__Supplied records__.
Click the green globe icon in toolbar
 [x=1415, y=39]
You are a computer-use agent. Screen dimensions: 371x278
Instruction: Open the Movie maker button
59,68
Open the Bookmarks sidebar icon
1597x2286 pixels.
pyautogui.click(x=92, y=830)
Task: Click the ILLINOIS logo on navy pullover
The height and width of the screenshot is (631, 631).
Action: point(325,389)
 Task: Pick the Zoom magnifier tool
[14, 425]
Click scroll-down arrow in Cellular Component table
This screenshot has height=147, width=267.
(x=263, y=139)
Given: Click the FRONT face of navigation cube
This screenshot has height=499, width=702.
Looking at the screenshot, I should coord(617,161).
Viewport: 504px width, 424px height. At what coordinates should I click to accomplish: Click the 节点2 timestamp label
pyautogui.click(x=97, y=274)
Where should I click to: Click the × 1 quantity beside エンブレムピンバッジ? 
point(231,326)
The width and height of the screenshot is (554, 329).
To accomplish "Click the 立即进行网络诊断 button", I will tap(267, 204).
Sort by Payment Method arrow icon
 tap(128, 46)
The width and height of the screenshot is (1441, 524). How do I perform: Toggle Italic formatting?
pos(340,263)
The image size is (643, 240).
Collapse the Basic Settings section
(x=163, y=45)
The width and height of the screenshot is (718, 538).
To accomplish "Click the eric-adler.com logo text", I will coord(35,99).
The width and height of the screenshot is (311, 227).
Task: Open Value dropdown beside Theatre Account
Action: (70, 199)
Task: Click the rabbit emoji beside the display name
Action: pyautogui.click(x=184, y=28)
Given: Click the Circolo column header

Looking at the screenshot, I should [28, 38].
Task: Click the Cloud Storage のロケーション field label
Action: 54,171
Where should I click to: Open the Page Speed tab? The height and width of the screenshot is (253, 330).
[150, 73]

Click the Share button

__About this task__.
The answer must be an exact reproduction of all the records.

__Answer space__.
Click the green globe icon in toolbar
 [x=1415, y=39]
You are a computer-use agent. Screen dimensions: 371x278
Instruction: Open the Movie maker button
59,68
Open the Bookmarks sidebar icon
1597x2286 pixels.
pyautogui.click(x=92, y=830)
Task: Click the ILLINOIS logo on navy pullover
The height and width of the screenshot is (631, 631).
Action: point(325,389)
 Task: Pick the Zoom magnifier tool
[14, 425]
Click scroll-down arrow in Cellular Component table
This screenshot has height=147, width=267.
(x=263, y=139)
Given: Click the FRONT face of navigation cube
This screenshot has height=499, width=702.
Looking at the screenshot, I should coord(617,161).
Viewport: 504px width, 424px height. At what coordinates should I click to accomplish: Click the 节点2 timestamp label
pyautogui.click(x=97, y=274)
Where should I click to: Click the × 1 quantity beside エンブレムピンバッジ? 
point(231,326)
The width and height of the screenshot is (554, 329).
To accomplish "Click the 立即进行网络诊断 button", I will tap(267, 204).
Sort by Payment Method arrow icon
 tap(128, 46)
The width and height of the screenshot is (1441, 524). How do I perform: Toggle Italic formatting?
pos(340,263)
The image size is (643, 240).
Collapse the Basic Settings section
(x=163, y=45)
The width and height of the screenshot is (718, 538).
To accomplish "Click the eric-adler.com logo text", I will coord(35,99).
The width and height of the screenshot is (311, 227).
Task: Open Value dropdown beside Theatre Account
Action: (70, 199)
Task: Click the rabbit emoji beside the display name
Action: pyautogui.click(x=184, y=28)
Given: Click the Circolo column header

Looking at the screenshot, I should [28, 38].
Task: Click the Cloud Storage のロケーション field label
Action: 54,171
Where should I click to: Open the Page Speed tab? The height and width of the screenshot is (253, 330).
[150, 73]

Click the Share button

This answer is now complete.